During Epidemics, Media (and now Social Media) have Always Helped People to Connect
Schoolchildren and their teachers sharing lessons on Canvas. College students scattered worldwide attending classes on Zoom. Self-isolating friends watching movies together on Netflix Party. Grandmothers reading bedtime stories on FaceTime. Preachers live-streaming church services on Facebook. Comedians and musicians on YouTube. Doctors on Twitter and TikTok. Scammers and hucksters on … well, just about every medium. And everyone watching and reading the news. Surely there has never been another time of quarantine, isolation and social distancing so thoroughly drenched in communication.

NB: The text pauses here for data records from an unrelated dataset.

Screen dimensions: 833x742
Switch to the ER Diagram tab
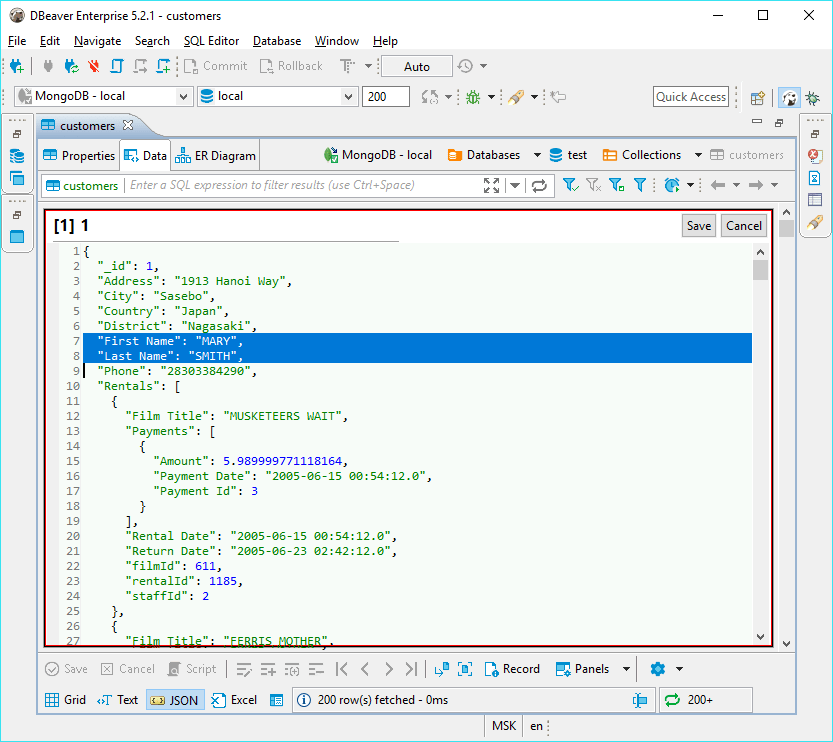tap(216, 155)
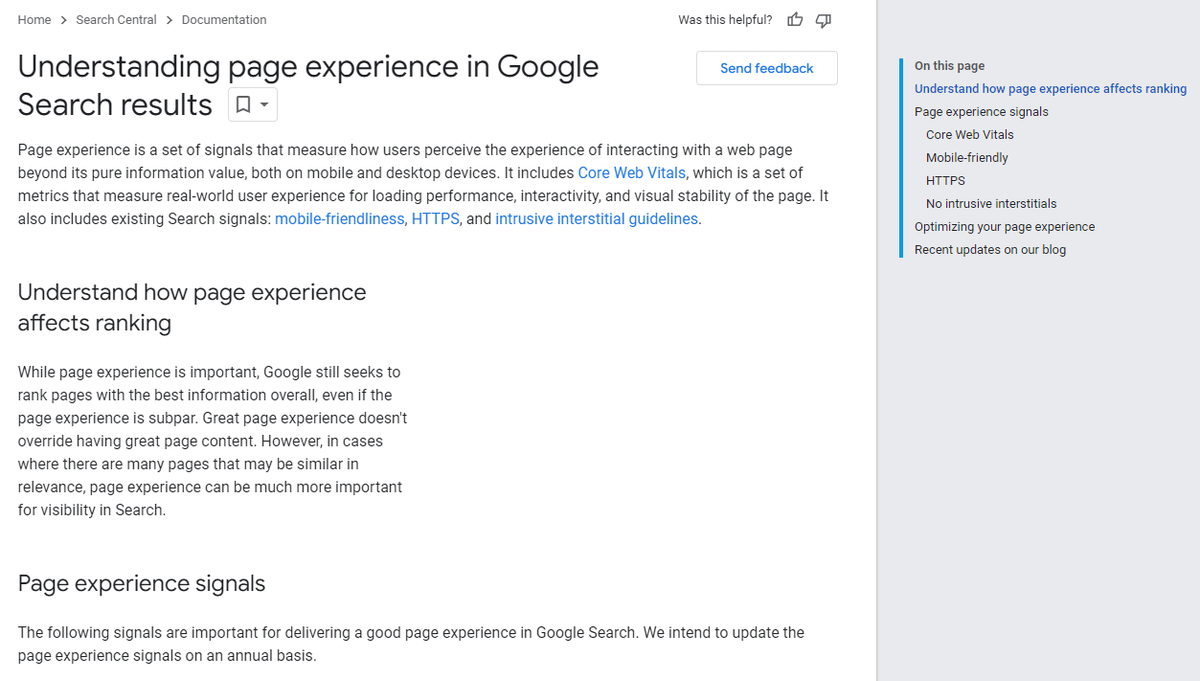Navigate to HTTPS section from sidebar
1200x681 pixels.
(x=945, y=181)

But although the communication milieu of the coronavirus pandemic is astonishing, it is not entirely new. For several hundred years, people have used media — reading, writing and print — to maintain human contact and community in times of epidemic disease, when physical contact becomes suddenly taboo. A striking example happened during the Philadelphia yellow fever epidemic of 1793. During that crisis, people wrote countless letters, notes and diary entries. They also turned to print, especially the Federal Gazette, the only local newspaper that continued to publish daily during the epidemic.
As a fierce debate broke out about whether the job of newspapers was to amplify the voices of authority or to share the voices of everyone in a virtual open forum, the yellow fever epidemic revealed something that still holds true today: Communication forums, despite their many flaws, nourish real community in moments of lockdown.